Anyhow, the sun is back now and I'm happier in general and I'm just as content to equate taking a walk while eating a cookie with a trip to the gym as my daily exercise. They are both movement-based activities that make me feel good. Or yoga, or riding my bike, or doing a couple situps and then watching Curb your Enthusiasm for four hours. Blah blah blah, activities and health bullshit, you get the idea. Do what makes you feel good. I'm drinking more (a good thing?!?!?!?), eating more, moving at a more reasonable pace, and feeling a whole lot better. Plus my ass is looking a little less concave. Sexxxy.
So this guy: and I'm not going to begrudge him his intentions; I assume he's motivated to some degree by an investment in community wellness as most employees at the center are (I guess). And really he got off to a bad start by actually telling me about his day when I asked how he was doing ("I didn't ask for your life story, nosehair" -Karen Walker). BUT here's the story:
Short-ish, bald-ish, guy; probably younger than he looks but he still looks kind of old. Mid/late thirties maybe, skinny but "in good shape" or whatever the fuck. As I'm leaving, he asks "so how'd it go?" (how'd what go?? My "workout" I guess?)
"Oh, good, yeah."
"Yeah? So are you like, training for something?"
"Uhhhh nope. I mean I guess I'd like to do a 5k this summer or something but I don't know."
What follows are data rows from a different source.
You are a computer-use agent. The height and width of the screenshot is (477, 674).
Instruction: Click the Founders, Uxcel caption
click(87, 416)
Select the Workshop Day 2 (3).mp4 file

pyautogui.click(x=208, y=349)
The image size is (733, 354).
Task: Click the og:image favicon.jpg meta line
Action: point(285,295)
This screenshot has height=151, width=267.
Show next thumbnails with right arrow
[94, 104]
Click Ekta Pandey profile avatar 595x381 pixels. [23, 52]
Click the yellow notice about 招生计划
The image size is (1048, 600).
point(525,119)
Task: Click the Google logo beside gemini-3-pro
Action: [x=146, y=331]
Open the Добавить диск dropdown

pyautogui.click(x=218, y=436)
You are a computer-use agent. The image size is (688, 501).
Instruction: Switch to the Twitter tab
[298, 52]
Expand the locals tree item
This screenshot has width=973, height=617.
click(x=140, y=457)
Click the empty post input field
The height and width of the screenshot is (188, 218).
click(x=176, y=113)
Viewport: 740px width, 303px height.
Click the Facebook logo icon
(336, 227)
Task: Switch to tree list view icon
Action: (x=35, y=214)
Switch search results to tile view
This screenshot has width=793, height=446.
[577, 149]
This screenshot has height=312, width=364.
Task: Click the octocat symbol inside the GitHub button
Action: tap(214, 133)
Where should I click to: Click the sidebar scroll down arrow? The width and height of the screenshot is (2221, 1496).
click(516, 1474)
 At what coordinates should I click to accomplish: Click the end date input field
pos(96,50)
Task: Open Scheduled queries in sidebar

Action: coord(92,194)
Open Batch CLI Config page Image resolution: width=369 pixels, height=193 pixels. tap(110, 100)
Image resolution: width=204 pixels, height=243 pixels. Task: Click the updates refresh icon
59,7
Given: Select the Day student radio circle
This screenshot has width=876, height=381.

"Oh yeah? Well I'm a runner so if you want any help or tips come ask me! You know it's all about building on your strength and adding difficulty and challenging yourself."
"Yeah okay thanks."
Now that I've typed out the transcript it doesn't seem like that big of a deal, but here were my takeaways:
- When I exercise, I should have a goal in mind. Because otherwise what's the point
- I don't know what I'm doing when I exercise; I need assistance
You know now that I think of it there's also that time the old guy asked if I want to UW because of the shorts I was wearing; I said no and then started to say something else but he cut me off and goes "OH NOT THAT I WAS STARING AT YOUR BUTT OR ANYTHING HAHAHAHAHAH" and walks away. That was magic.